Isn’t it very simple? Before I knew ZooKeeper, I thought Redis could be used as the configuration center with publish and subscribe function.

Out of memory

If Redis is running out of memory and can no longer accommodate new data, the Redis memory flushing policy is triggered.

maxmemory-policy volatile-lru
Copy the code

It has several configurations, before talking about the specific configuration, to say two nouns, if the two nouns do not understand, then the meaning of each configuration is really only rote memorization.

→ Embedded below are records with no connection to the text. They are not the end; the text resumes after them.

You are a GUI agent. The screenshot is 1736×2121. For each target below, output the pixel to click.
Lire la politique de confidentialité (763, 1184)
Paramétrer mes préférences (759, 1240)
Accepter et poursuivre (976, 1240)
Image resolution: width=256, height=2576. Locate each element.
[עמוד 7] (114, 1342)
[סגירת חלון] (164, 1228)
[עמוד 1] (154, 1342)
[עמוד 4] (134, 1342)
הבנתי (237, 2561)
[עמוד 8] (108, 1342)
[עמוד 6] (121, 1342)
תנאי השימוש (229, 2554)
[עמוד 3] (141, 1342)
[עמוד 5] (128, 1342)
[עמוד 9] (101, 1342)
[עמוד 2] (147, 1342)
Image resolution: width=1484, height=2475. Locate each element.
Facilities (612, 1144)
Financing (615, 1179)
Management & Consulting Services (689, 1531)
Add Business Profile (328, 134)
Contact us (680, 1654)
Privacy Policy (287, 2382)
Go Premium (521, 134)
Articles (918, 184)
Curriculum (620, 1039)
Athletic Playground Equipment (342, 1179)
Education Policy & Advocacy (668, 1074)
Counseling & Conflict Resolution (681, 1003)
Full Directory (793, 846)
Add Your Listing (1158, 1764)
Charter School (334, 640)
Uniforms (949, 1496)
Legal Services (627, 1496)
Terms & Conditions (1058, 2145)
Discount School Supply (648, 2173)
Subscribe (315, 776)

  • LRU: Least-used elimination algorithm: If this key is rarely used, it is eliminated
  • LFU: Not recently used elimination algorithm: If this key has not been used recently, it is eliminated

The following is the specific configuration, we look at one by one:

  • Volatile -lru: Removes the least recently used key from the key whose expiration time is set
  • Allkeys-lru: removes the least recently used key of allkeys
  • Volatile -lfu: Removes the recently unused key from the key whose expiration time is set
  • Allkeys-lfu: removes the recently unused key from allkeys
  • Volatile -random: Randomly removes a key from a key whose expiration time is set
  • Allkeys-random: deletes a key randomly
  • Volatile – TTL: In a key space with an expiration time set, the key with an earlier expiration time is removed first
  • -sheldon: Do you want to throw an exception without doing anything

Which configuration should you use in a production environment? It can be said that online answers vary, but one thing that can be iction is that noeviction will not be chosen in general, so this question is preferred with the pantheon answer, a perfectly correct nonsense answer: look at the scene.

There are still a lot of things I haven’t mentioned in this blog. I don’t mention persistence, transactions, protocols, modules, GEO, hyperLogLog, etc. I also don’t mention the extension of Redis — cache breakdown, cache avalanche, cache penetration, etc. We’ll talk about it later.